第24話:俺の魔法使い
大学院に残って研究を続ける道もあった。実際、引きとめてくれる人たちは少なくなかった。ここにいたほうがキャリアの足しになる。紹介状も持たずにヴェイラに戻ってどうする。
帰国の意志を曲げないジェイルに、担当教授は肩をすくめた。
「嫌な言い方かもしれないが、君は、自分の出自をもっと利用してもいいんじゃないかな」
一理あった。社会のある部分においては、ヴェイラのような小国でも元王族というカードは有効だ。研究するにしろ、就職するにしろ、いい待遇で受け入れてくれる場所はあるだろう。

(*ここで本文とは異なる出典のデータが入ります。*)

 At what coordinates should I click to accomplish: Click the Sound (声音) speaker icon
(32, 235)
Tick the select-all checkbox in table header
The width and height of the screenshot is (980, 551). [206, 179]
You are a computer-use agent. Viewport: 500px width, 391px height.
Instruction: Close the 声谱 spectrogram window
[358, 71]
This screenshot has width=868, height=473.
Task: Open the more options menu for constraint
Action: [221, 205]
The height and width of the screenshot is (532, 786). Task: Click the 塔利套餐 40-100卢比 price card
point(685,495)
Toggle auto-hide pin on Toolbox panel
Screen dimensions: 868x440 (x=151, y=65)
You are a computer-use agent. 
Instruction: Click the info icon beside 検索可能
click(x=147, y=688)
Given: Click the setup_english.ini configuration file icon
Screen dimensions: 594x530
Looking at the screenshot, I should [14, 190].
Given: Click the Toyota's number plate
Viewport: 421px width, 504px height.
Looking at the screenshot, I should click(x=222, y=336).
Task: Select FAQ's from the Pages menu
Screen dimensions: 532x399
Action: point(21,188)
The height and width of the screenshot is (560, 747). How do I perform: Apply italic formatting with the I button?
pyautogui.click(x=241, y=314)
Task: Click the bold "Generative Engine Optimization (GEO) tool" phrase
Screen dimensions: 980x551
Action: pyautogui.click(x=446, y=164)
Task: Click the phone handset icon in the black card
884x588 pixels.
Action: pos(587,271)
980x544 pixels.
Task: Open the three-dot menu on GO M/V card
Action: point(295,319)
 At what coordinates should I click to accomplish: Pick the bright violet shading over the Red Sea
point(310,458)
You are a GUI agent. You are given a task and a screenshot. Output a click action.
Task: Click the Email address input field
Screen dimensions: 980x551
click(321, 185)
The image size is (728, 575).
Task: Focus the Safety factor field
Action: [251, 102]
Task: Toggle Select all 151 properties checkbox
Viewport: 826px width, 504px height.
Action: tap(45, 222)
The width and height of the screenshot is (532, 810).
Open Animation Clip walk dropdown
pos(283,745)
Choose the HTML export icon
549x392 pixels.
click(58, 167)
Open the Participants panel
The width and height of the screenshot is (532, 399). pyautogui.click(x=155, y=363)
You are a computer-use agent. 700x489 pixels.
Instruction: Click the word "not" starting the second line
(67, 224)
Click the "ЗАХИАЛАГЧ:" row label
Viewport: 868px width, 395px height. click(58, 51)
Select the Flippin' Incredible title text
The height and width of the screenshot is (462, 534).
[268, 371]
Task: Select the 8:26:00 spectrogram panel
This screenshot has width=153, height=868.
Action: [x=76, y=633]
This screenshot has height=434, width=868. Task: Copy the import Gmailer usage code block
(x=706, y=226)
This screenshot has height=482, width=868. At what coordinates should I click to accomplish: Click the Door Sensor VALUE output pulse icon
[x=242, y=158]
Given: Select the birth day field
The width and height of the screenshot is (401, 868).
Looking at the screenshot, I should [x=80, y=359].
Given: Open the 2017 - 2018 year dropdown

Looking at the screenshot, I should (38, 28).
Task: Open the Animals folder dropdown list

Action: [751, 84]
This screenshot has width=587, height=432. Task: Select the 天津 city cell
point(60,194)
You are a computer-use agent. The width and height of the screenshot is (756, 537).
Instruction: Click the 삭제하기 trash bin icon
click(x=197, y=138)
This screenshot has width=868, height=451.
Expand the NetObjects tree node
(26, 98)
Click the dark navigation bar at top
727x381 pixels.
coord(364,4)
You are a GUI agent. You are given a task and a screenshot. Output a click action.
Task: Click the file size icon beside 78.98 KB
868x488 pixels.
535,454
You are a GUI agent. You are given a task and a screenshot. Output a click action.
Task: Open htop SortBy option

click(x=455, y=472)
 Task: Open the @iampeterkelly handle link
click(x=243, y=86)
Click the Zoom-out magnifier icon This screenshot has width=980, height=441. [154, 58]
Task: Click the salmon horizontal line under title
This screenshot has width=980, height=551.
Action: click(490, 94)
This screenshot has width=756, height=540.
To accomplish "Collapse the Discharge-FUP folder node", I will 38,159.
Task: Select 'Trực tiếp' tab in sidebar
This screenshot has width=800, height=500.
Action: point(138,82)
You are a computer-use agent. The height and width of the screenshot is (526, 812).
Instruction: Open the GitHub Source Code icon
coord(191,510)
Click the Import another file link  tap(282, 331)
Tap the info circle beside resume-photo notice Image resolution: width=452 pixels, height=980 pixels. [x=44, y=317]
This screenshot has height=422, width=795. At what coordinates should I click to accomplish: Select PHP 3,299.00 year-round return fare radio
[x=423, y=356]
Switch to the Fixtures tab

だがそれは、ジェイルの望むやり方ではなかった。だから、あえて退路を断ったつもりだった。
「えらそうなこと言って出てきたはいいが、現実はこれだ」
10年ぶりの祖国は、陽射しのまぶしさも、香辛料の匂いも、客引きの押しの強さも、なにもかも強烈だった。圧倒的な生々しさの前では、記憶とインターネットを頼りにしたイメージトレーニングはまるで役に立たなかった。
まずは、慣れるところから。そう思って半引きこもり生活を始めて、早5年。ルーティーンを身体に組み込んでしまえば、それはそれで快適だったから、いつの間にか建前が目的になっていたのかもしれない。
大学院の人たちにこの体たらくを知られたら、きっと笑われるだろう。これまで学んでいたこととは直接関係ない、小口の翻訳業をこなして小金を稼ぎ、気休めといえば読書とたまのDVD鑑賞。髪と無精ヒゲで顔を隠してもなお、早朝と夜にしか出歩かない。そうやって、日々をやりすごすことだけに達成感を得る姿など。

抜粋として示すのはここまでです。